#### READING TEXT
I'm originally from Kansas (well, since age 10).


----------



## Bellinilover

BalalaikaBoy said:


> I'm originally from Kansas (well, since age 10).


Oh, so you're from the Land of Sam Ramey!


----------



## BalalaikaBoy

Bellinilover said:


> Oh, so you're from the Land of Sam Ramey!


and Joyce DiDonato


----------



## Chopiniana93

BalalaikaBoy said:


> "Stay in Here" from The Hunchback of Notre Dame
> http://vocaroo.com/i/s1i3tASswYft


Wow, your voice is really powerful and good melodically modulated, IMHO! 
How long are taking singing lessons?


----------



## BalalaikaBoy

Chopiniana93 said:


> Wow, your voice is really powerful and good melodically modulated, IMHO!
> How long are taking singing lessons?


I took lessons for 4 years, but haven't taken them in 4 years since lol


----------



## Barelytenor

Here's a clip of me directing the Yale Russian Chorus Alumni and singing first tenor during our trip to Verona, Italy this past July. This is the Nikolai Kedrov setting of the Otche Nash (Our Father)-N. Kedrov 
Отче Наш-Н. Кедров






:tiphat:

Kind regards,

George


----------



## Pugg

Barelytenor said:


> Here's a clip of me directing the Yale Russian Chorus Alumni and singing first tenor during our trip to Verona, Italy this past July. This is the Nikolai Kedrov setting of the Otche Nash (Our Father)-N. Kedrov
> Отче Наш-Н. Кедров
> 
> 
> 
> 
> 
> 
> :tiphat:
> 
> Kind regards,
> 
> George


So nice to see George, well done.


----------



## DavidA

I will pass on this one as people have told me my voice is made for silent movies just as my face is made for radio! :lol:


----------



## Barelytenor

Very kind of you Pugg, thank you!

Kind regards,

George


----------



## Barelytenor

*Yale Russian Chorus Alumni Sing Legend of the 12 Brigands*

Yesterday was my first tenor imitation (the year I auditioned for the Yale Russian Chorus i was 18, the only year of my life I was a real first tenor; some things in life just stick with you; they have plenty of baritones), today is my baritone singing (along with one of our wonderful oktavisty, Kit Lorentz). We are singing a famous Russian folk song called *Legend of the 12 Brigands / Zhilo dv'enadsat' razboinikov / жило двенадцать разбойников.* This song has been called (somewhere) the "essence of Russian peasant spirituality," a phrase that has deep resonance when you remember that for decades under the Communists formal religious worship was forbidden and repressed. Anyway, this song relates:

_"An old monk in the Solovetsky monastery tells the tale of a brigand chief Kudear, who killed, plundered and pillaged, until one day God awoke his conscience and he entered a monastery. The last line of the song reveals that the old monk, Pitirim, is Kudear himself."_






I hope you enjoy this performance from last July at the Verona Garda Estate Choral Festival (a wonderful fun multinational, noncompetitive choral festival by the way, highly recommended for singing groups). It was absolutely hotter than 40 hells in this decommissioned church called the Pozzo di San Giovanni Lupatoto, but I think we gave an excellent rendition of some of our best pieces on this night (and hence the backlit cartoon figures; we did not realize from the stage that they had turned off the lights in the auditorium to help with the heat; you can probably hear a stray Vespa motorcycle or two zooming down the street; such is live performance.)

#### PROBLEMS TO SOLVE
A - Please copy the singing forum thread from "I hope you enjoy" to "is live performance.)", substituting "chapel" for "church".
B - Carry the singing forum thread on past its last sentence.

#### DATA ROWS
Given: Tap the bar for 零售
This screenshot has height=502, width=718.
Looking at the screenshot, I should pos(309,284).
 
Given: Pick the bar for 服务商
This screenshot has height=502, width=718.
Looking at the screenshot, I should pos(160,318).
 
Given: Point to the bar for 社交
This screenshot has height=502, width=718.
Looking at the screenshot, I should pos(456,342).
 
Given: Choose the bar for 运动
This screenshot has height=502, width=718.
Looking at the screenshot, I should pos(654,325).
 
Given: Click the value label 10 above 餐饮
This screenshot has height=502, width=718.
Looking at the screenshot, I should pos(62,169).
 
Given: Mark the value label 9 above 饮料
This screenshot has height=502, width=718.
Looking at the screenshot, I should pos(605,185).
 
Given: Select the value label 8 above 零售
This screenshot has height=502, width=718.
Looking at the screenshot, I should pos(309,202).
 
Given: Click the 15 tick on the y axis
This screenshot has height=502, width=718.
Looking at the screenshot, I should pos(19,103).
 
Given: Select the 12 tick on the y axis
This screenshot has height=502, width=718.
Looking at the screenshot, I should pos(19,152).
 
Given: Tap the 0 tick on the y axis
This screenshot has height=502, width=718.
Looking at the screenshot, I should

#### EXPECTED ANSWERS
A -
I hope you enjoy this performance from last July at the Verona Garda Estate Choral Festival (a wonderful fun multinational, noncompetitive choral festival by the way, highly recommended for singing groups). It was absolutely hotter than 40 hells in this decommissioned chapel called the Pozzo di San Giovanni Lupatoto, but I think we gave an excellent rendition of some of our best pieces on this night (and hence the backlit cartoon figures; we did not realize from the stage that they had turned off the lights in the auditorium to help with the heat; you can probably hear a stray Vespa motorcycle or two zooming down the street; such is live performance.)

B -
:tiphat:

Kind regards,

George


----------



## Barelytenor

Pugg said:


> So nice to see George, well done.


Thank you Pugg! A couple of the guys didn't know the song that well but most of us had it from memory, although there are a lot of words in Old Church Slavonic! It was (is) a beautiful church too, needless to say. It's hard to get first-take-right clips from live performances, but this one came out rather well.

Kind regards, :tiphat:

George


----------



## BalalaikaBoy

Barelytenor said:


> Yesterday was my first tenor imitation (the year I auditioned for the Yale Russian Chorus i was 18, the only year of my life I was a real first tenor; some things in life just stick with you; they have plenty of baritones), today is my baritone singing (along with one of our wonderful oktavisty, Kit Lorentz). We are singing a famous Russian folk song called *Legend of the 12 Brigands / Zhilo dv'enadsat' razboinikov / жило двенадцать разбойников.* This song has been called (somewhere) the "essence of Russian peasant spirituality," a phrase that has deep resonance when you remember that for decades under the Communists formal religious worship was forbidden and repressed. Anyway, this song relates:
> 
> _"An old monk in the Solovetsky monastery tells the tale of a brigand chief Kudear, who killed, plundered and pillaged, until one day God awoke his conscience and he entered a monastery. The last line of the song reveals that the old monk, Pitirim, is Kudear himself."_
> 
> 
> 
> 
> 
> 
> I hope you enjoy this performance from last July at the Verona Garda Estate Choral Festival (a wonderful fun multinational, noncompetitive choral festival by the way, highly recommended for singing groups). It was absolutely hotter than 40 hells in this decommissioned church called the Pozzo di San Giovanni Lupatoto, but I think we gave an excellent rendition of some of our best pieces on this night (and hence the backlit cartoon figures; we did not realize from the stage that they had turned off the lights in the auditorium to help with the heat; you can probably hear a stray Vespa motorcycle or two zooming down the street; such is live performance.)
> 
> :tiphat:
> 
> Kind regards,
> 
> George


you do sound somewhere between baritone and tenor!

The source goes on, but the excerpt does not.